◆ **WRITTEN REQUEST**: Please convert the part of the material that opens with the line containing "The image size" and runs through the end of the material into a Markdown table with the columns Row and Line. Skip blank lines and leave out the pictures.

----------------------------------------

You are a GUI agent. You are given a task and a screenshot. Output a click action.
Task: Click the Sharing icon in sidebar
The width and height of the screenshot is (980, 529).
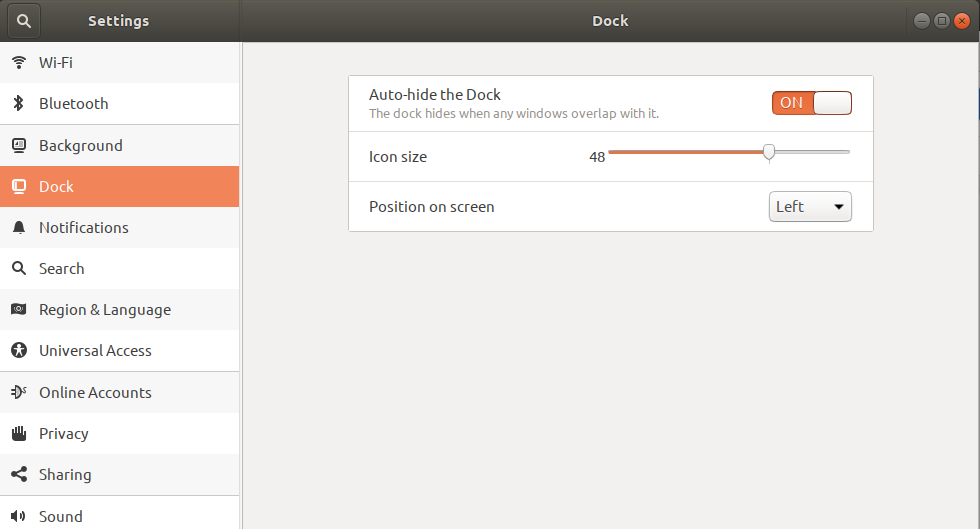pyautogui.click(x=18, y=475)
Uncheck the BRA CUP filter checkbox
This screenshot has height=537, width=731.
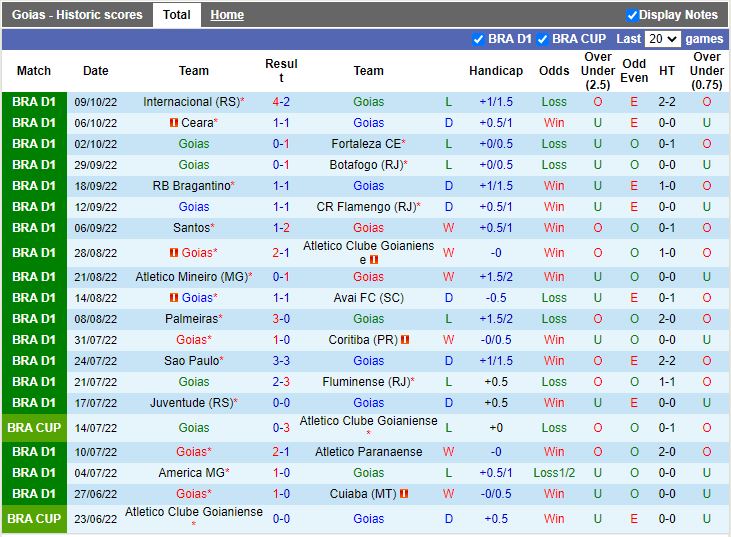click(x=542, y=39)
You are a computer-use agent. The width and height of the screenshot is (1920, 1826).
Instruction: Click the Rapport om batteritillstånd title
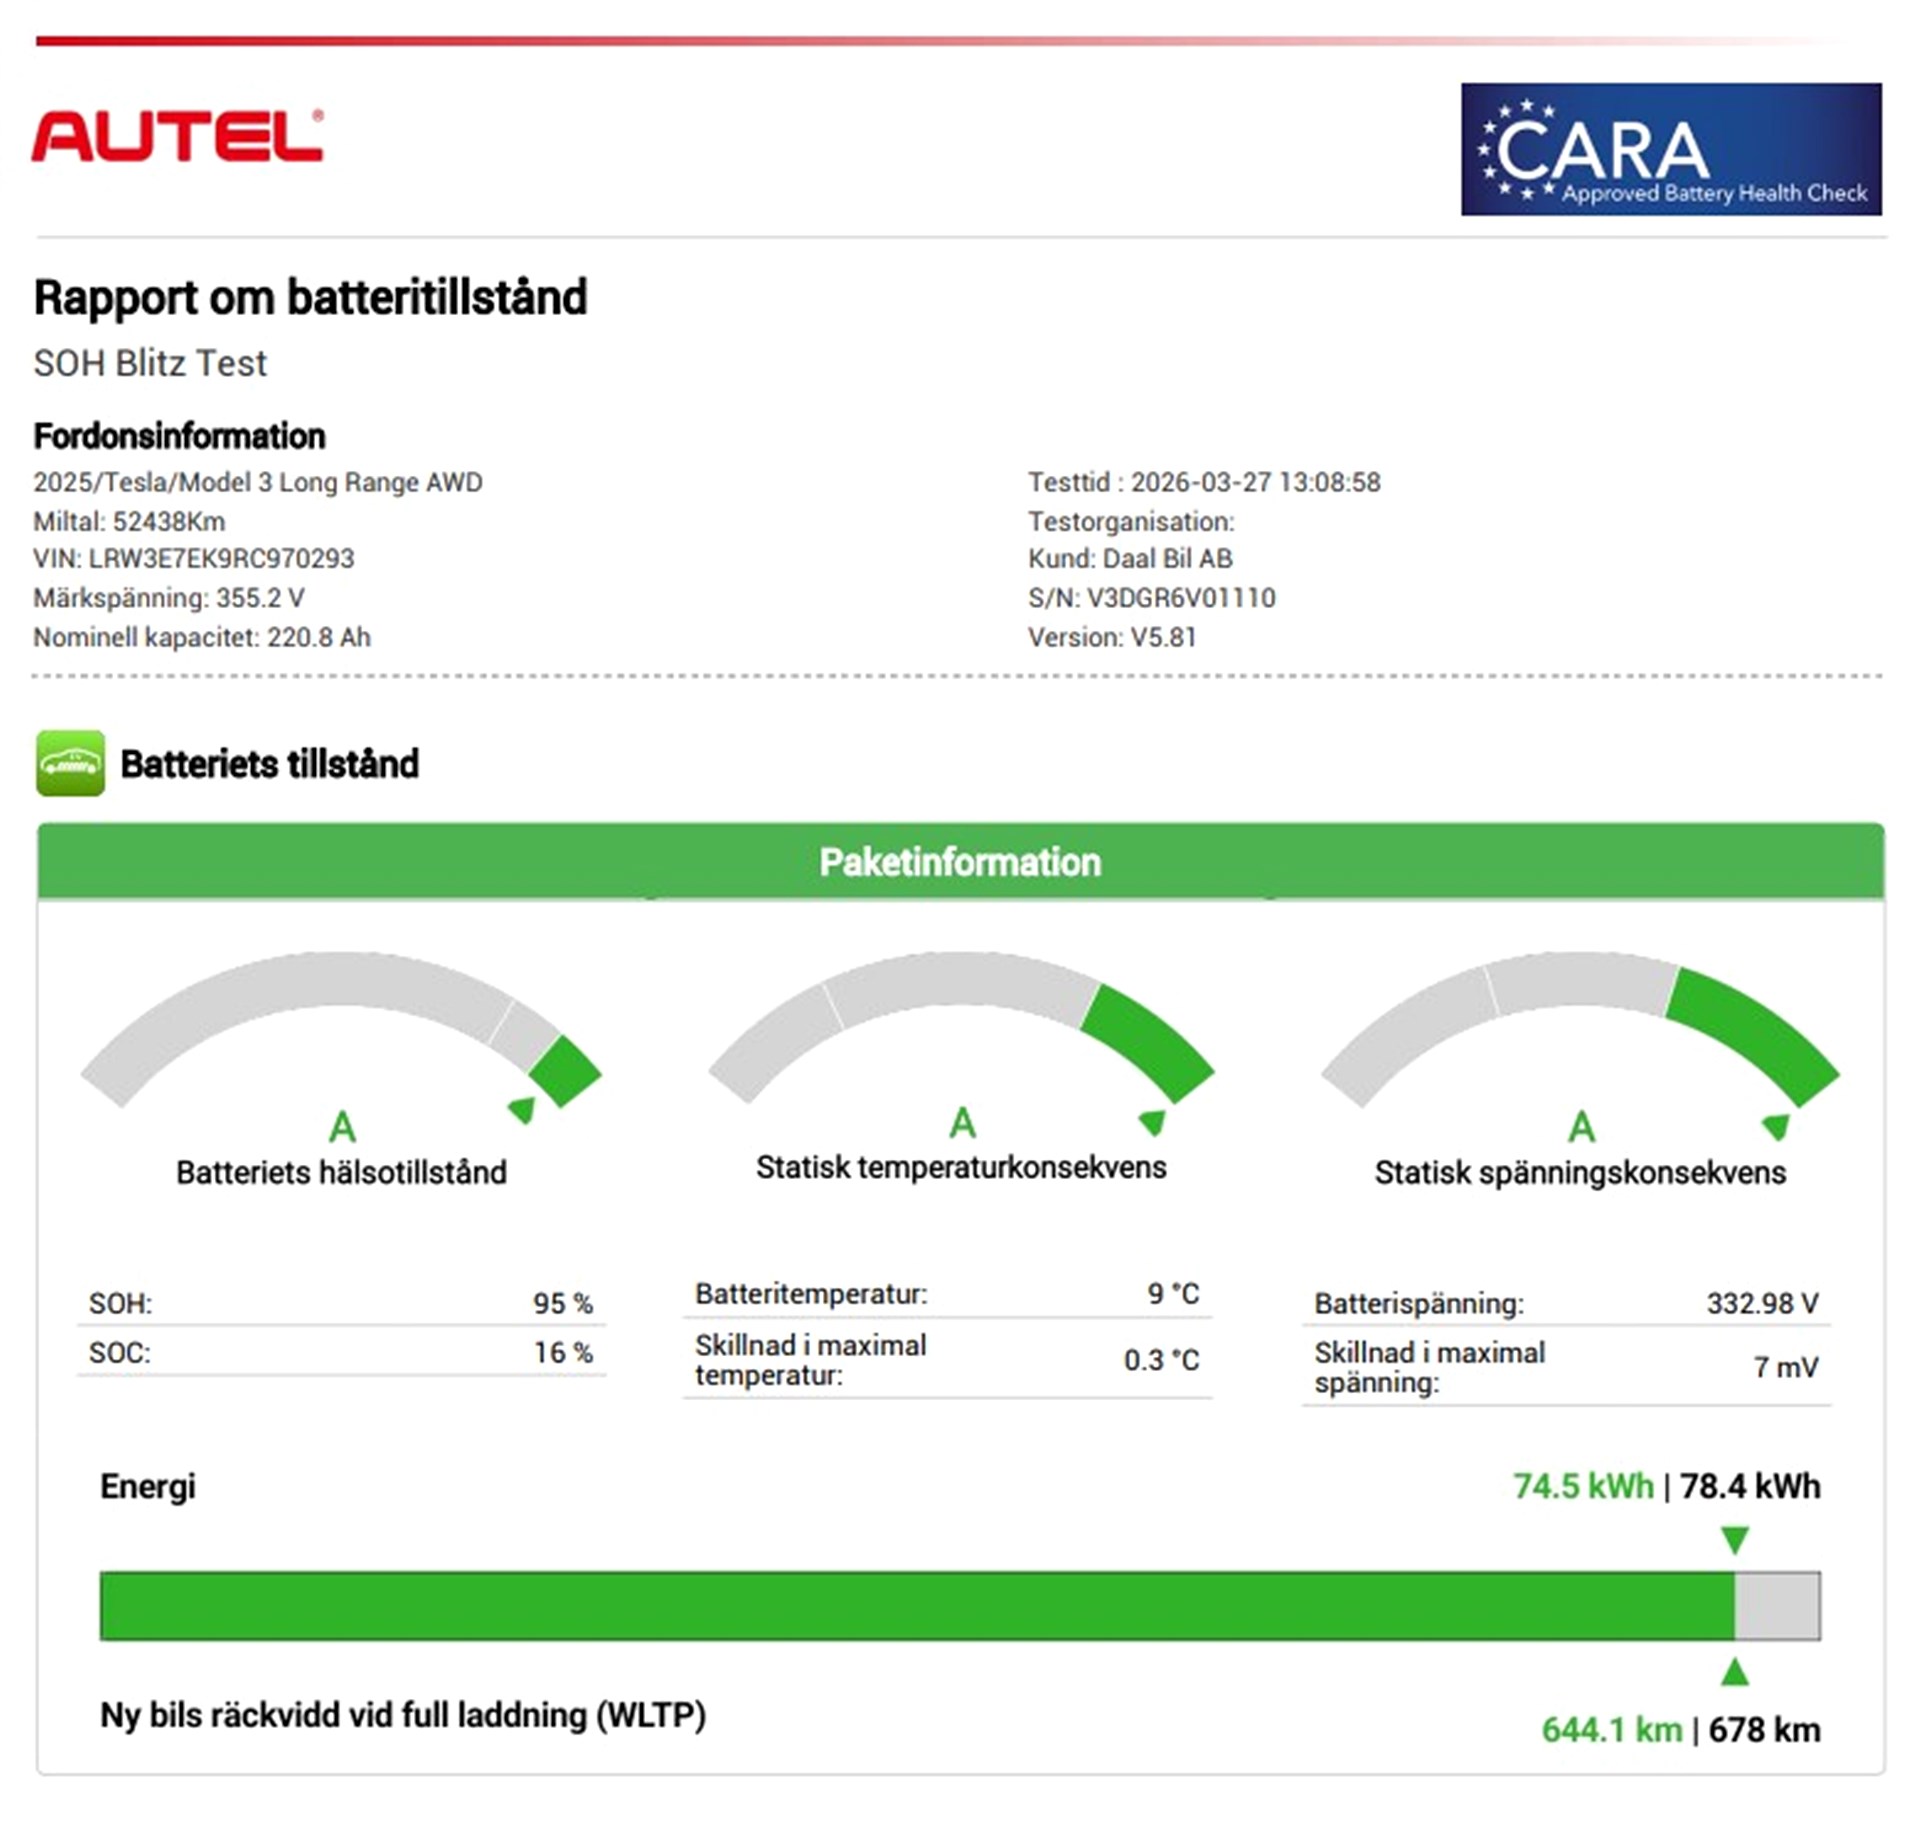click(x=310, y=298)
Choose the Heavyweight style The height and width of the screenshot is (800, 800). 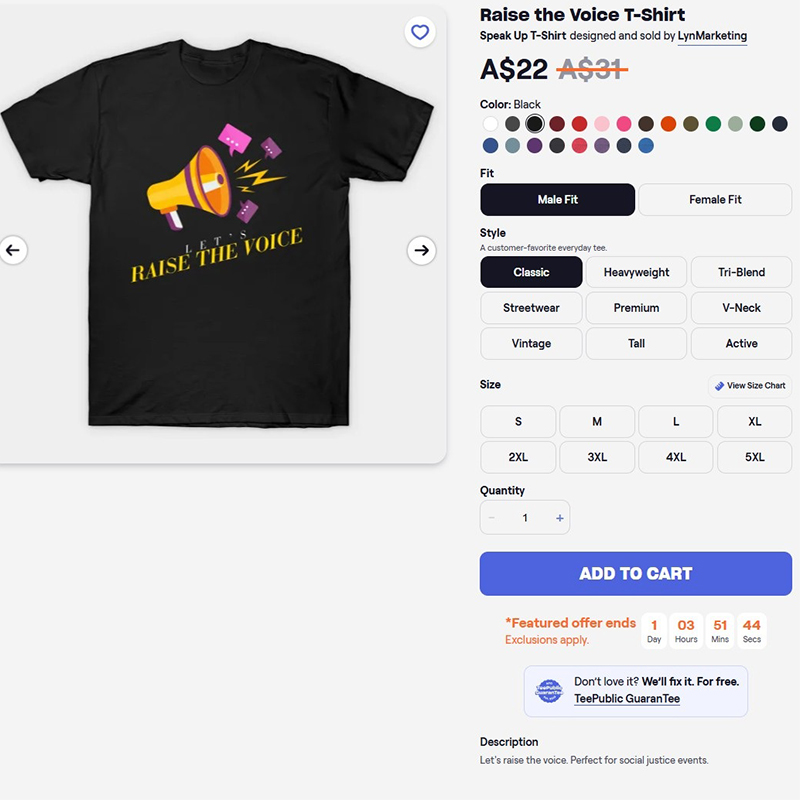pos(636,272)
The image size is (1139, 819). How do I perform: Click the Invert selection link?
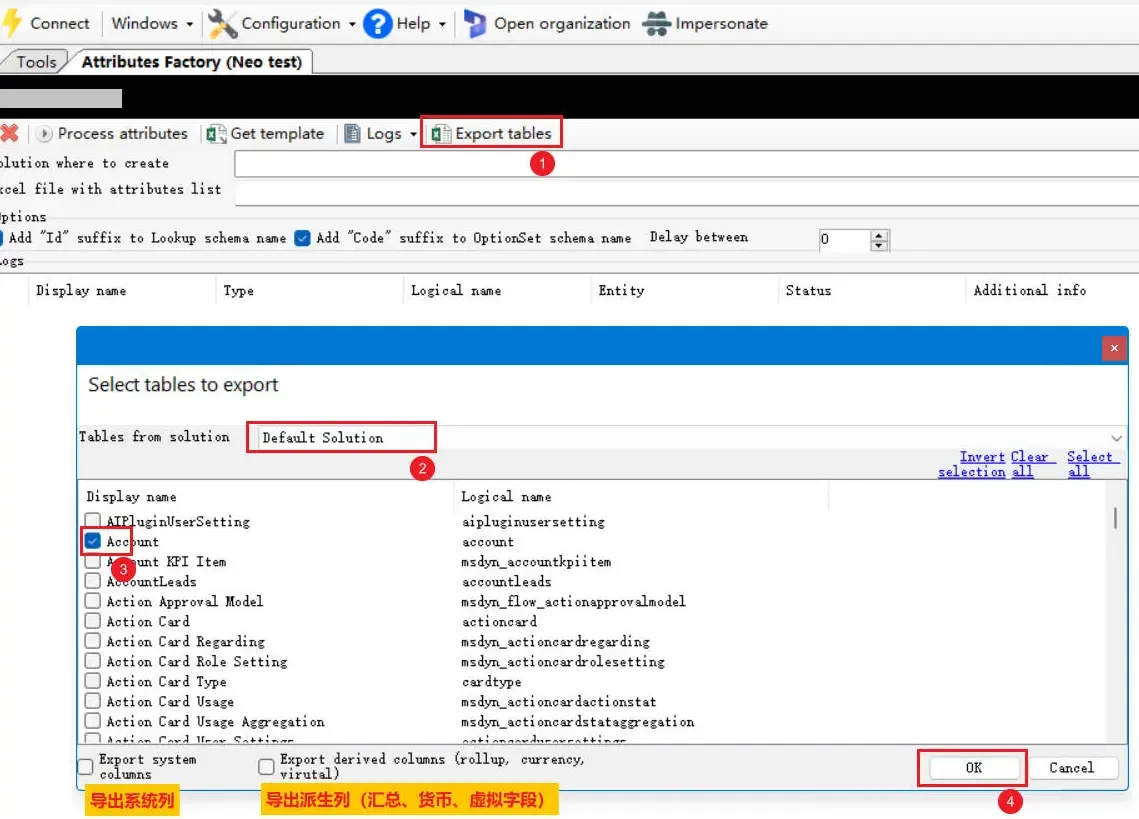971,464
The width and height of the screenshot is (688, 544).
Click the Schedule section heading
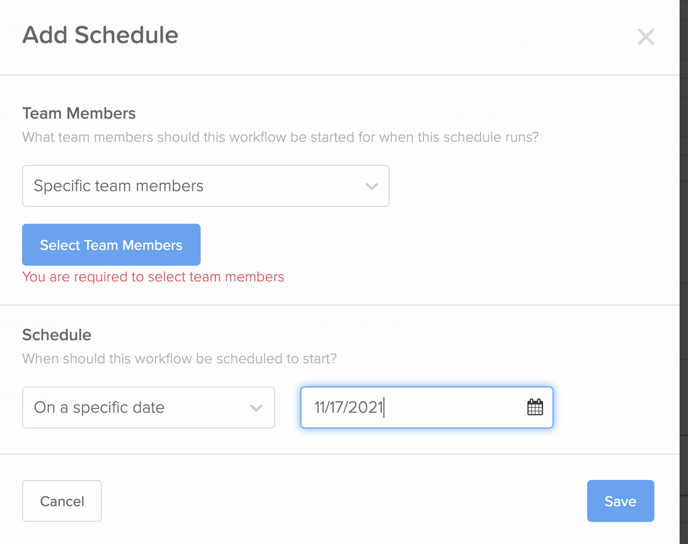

----------------------------------------

◆ **EXERCISE OUTPUT**:
| Row | Line |
|---|---|
| 1 | The image size is (1139, 819). How do I perform: Click the Invert selection link? |
| 2 | 971,464 |
| 3 | The width and height of the screenshot is (688, 544). |
| 4 | Click the Schedule section heading |